- _What this task involves_:
Output exactly the lines from the one containing "Task: Select the" through the final line of the entries below, both included, and skip the pictures.

- _Extracted records_:
^^^^^^^^

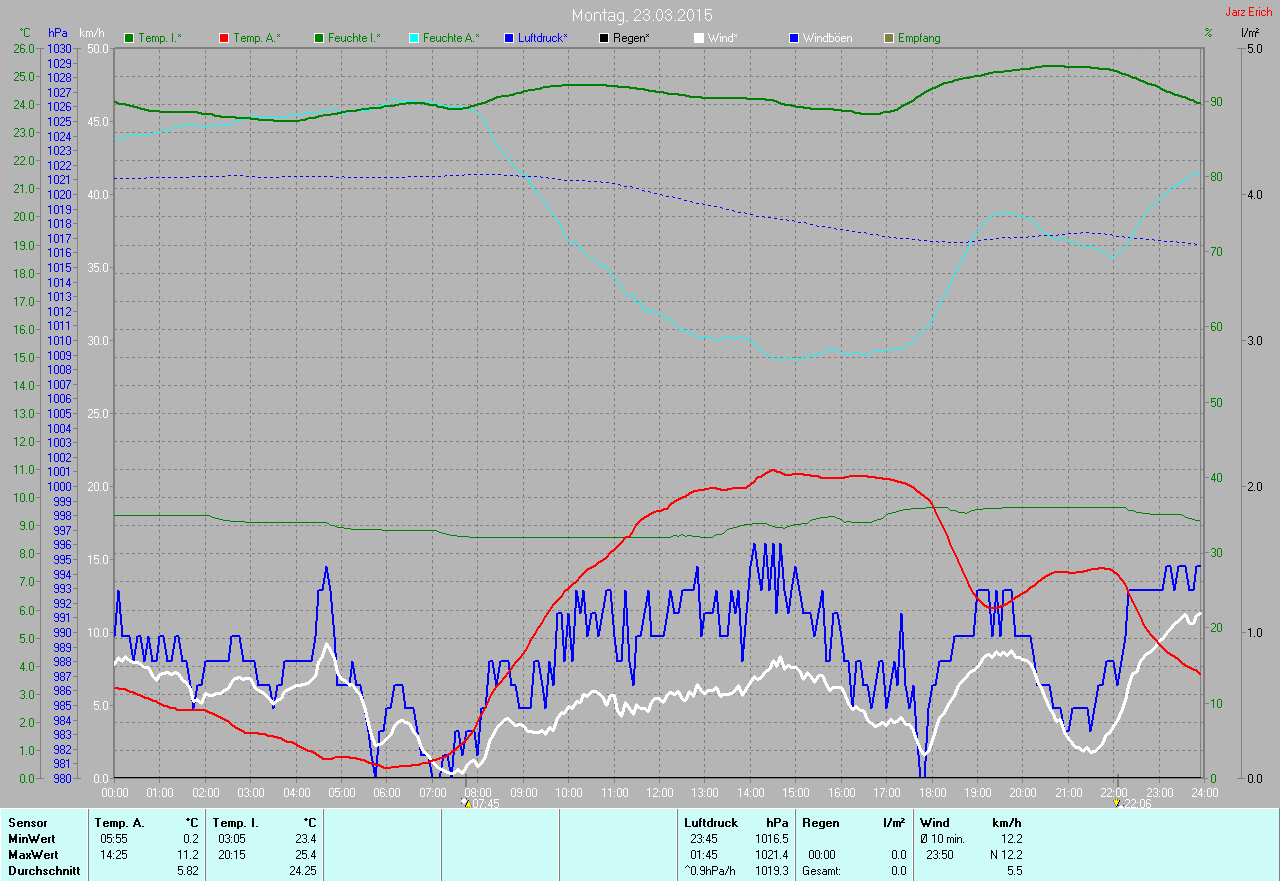The width and height of the screenshot is (1280, 881).
Task: Click the black Regen legend square
Action: pos(605,38)

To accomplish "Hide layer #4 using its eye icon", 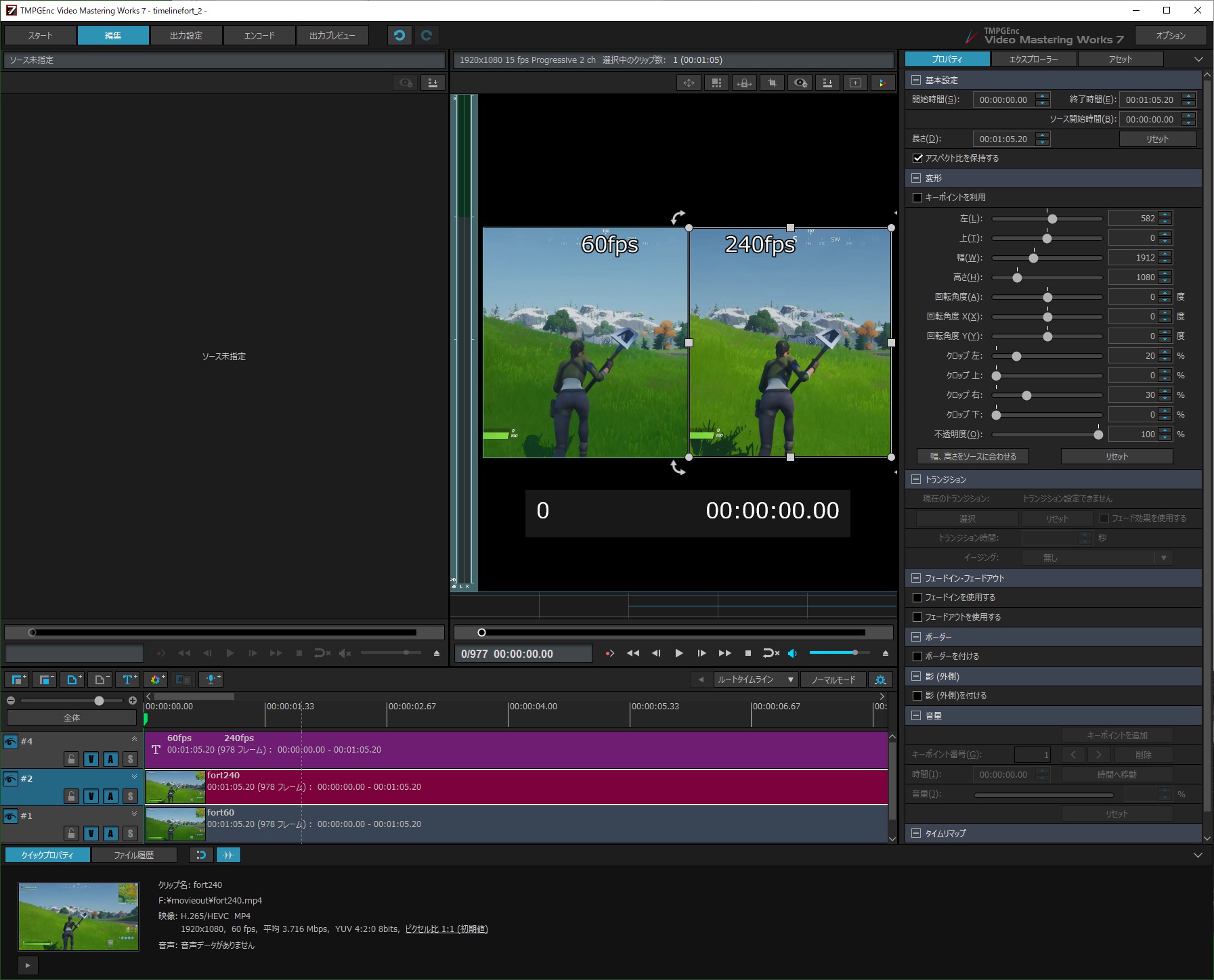I will coord(10,742).
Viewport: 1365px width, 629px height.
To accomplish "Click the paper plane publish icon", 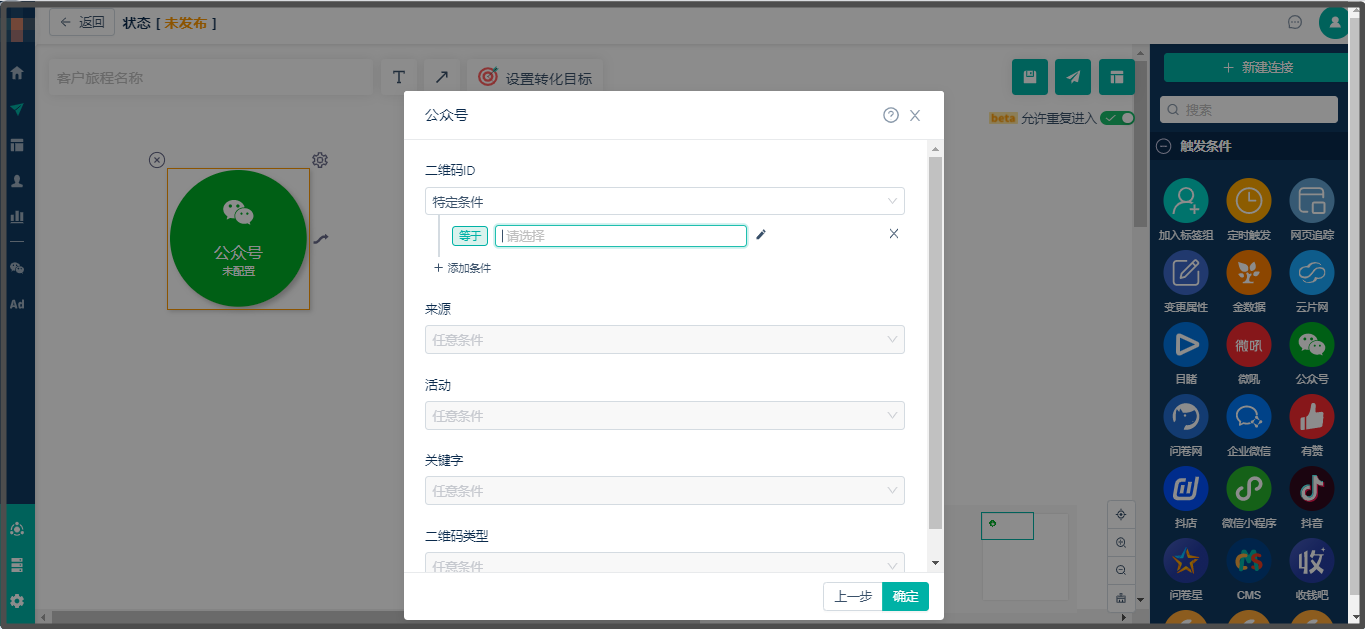I will [1073, 77].
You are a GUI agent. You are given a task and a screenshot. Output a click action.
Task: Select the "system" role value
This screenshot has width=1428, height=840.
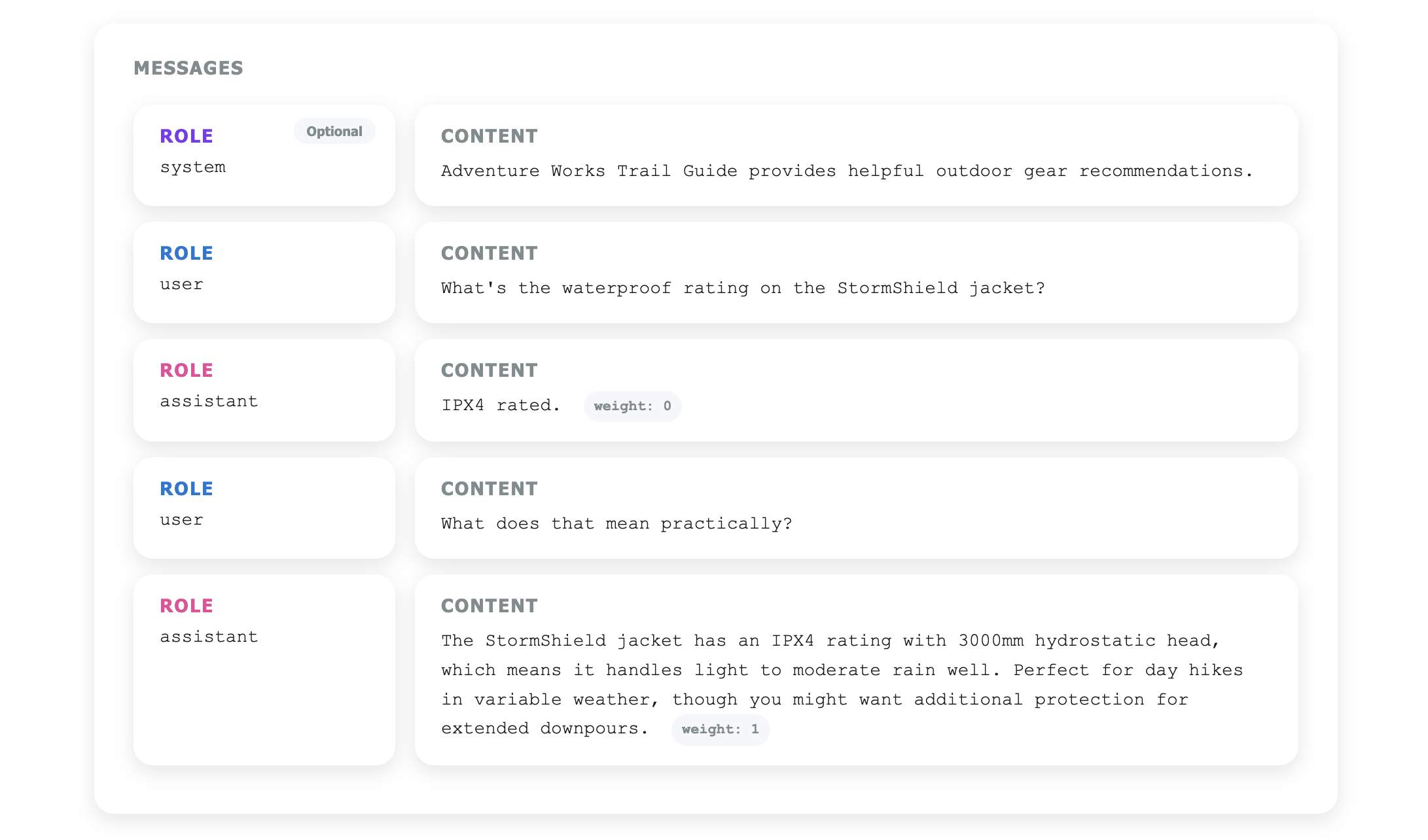tap(193, 167)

^^^^^^^^

- _Written solution_:
Task: Select the "system" role value
This screenshot has width=1428, height=840.
tap(193, 167)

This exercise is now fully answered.